"Gua kayak nonton sinetron."
"Iya, lu ibu tirinya!" cemooh Gemintang pada Romeo yang meledekinya dan yang lain sedari tadi.
Dia tidak tahu pasti kapan dia punya hubungan dengan kekasih barunya ini—yang sepertinya senang sekali bertengkar dengannya—pengganti Mario?—mungkin—meski Mario akan tetap selalu di hati kecil Gemintang. Pantas saja Samudra selalu di dekat Romeo, walau sifat mereka bertolak belakang, bagai langit dan upil Gemintang yang hijau ini.
"Kita pindah kursi sebelah aja, Ya," kata Samudra menyelesaikan.
Samudra pindah ke meja di sebelah yang kosong, kekasihnya membantu. Membawa mi ayam miliknya juga.

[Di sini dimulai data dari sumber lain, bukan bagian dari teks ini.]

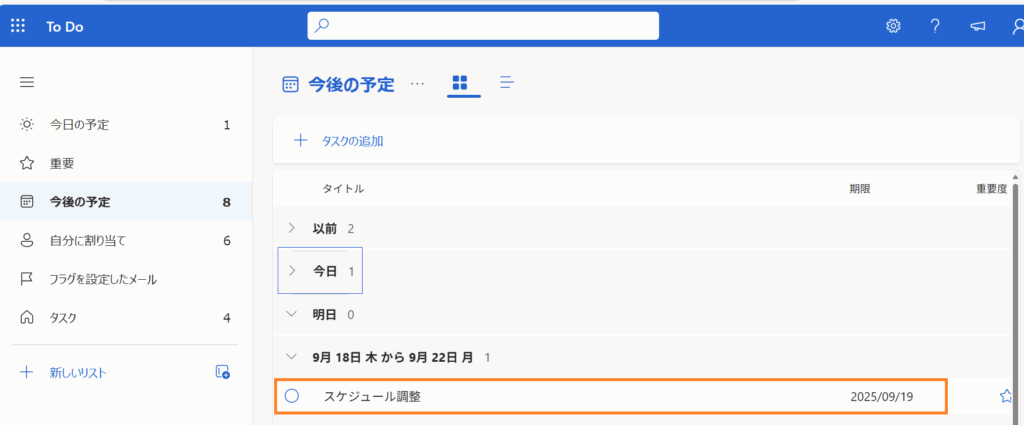Open the settings gear icon
This screenshot has width=1024, height=425.
pyautogui.click(x=893, y=26)
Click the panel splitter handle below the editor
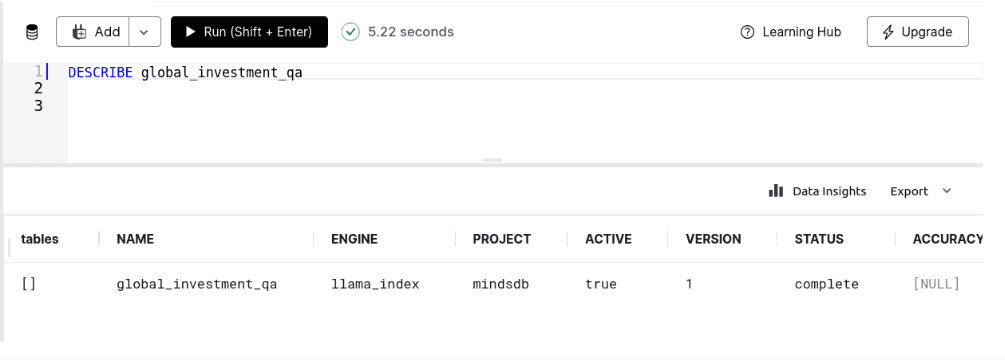This screenshot has height=360, width=1005. coord(492,160)
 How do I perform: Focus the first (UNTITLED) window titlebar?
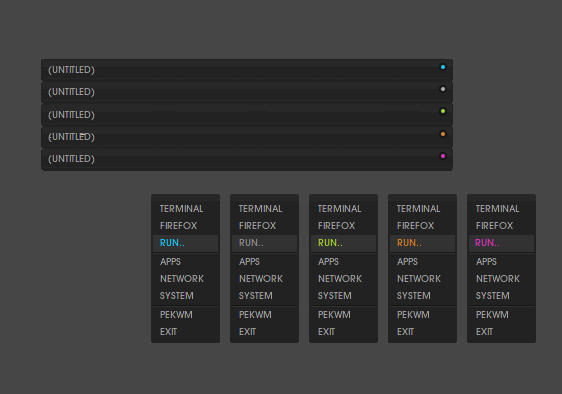[x=247, y=70]
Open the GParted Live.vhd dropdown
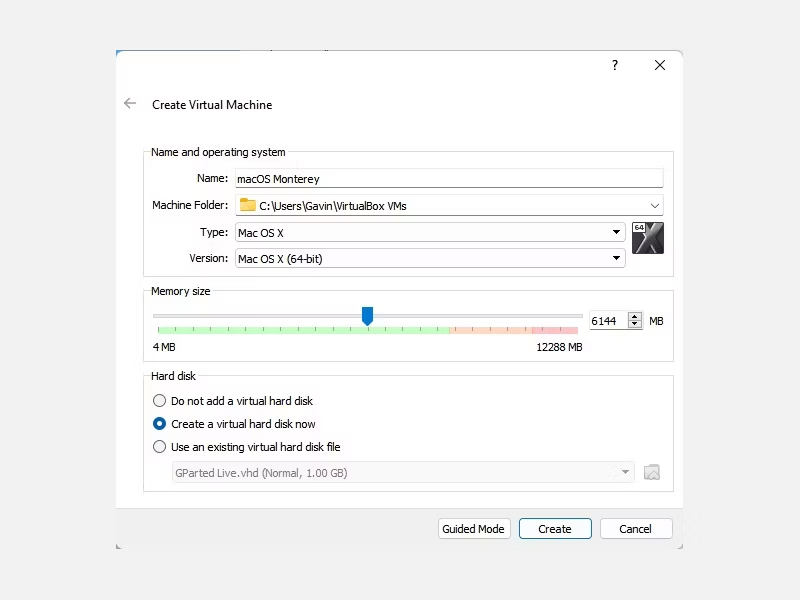The width and height of the screenshot is (800, 600). coord(625,472)
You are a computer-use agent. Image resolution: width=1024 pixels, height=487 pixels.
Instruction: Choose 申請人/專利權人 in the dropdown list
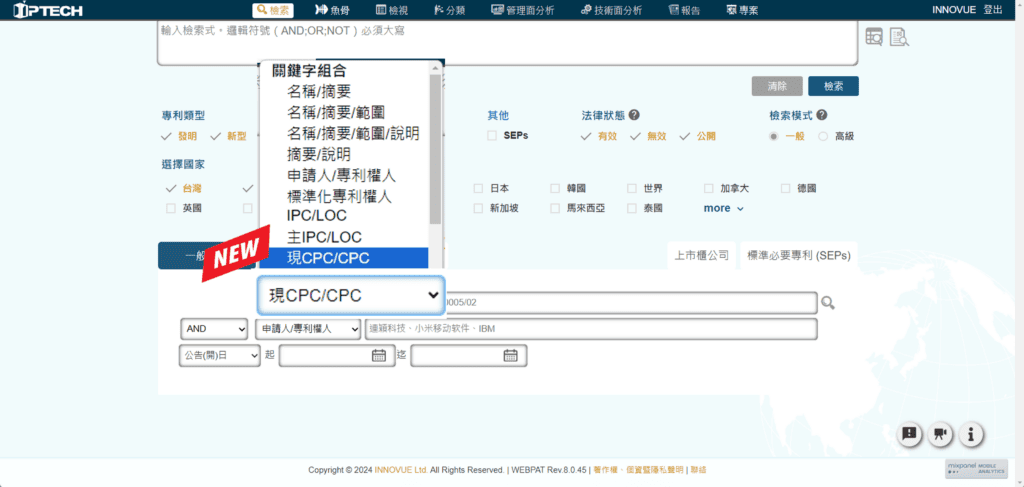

Gemintang yang tadinya mengusir Aya dan dayang-dayangnya ini dari Samudra jadi ingin memaki saudaranya lagi. Rasa cemburu itu bagai angin di lautan. Mengapa dia cemburu? Lucu sekali. Bukankah dia membenci saudara bajingannya itu?
"Asem lu, Dra!" maki Romeo. "Gua kalau ditinggalin bareng Bulan sih, oke aja. Tapi masa iya, lu ninggalin gua sama ni kentang."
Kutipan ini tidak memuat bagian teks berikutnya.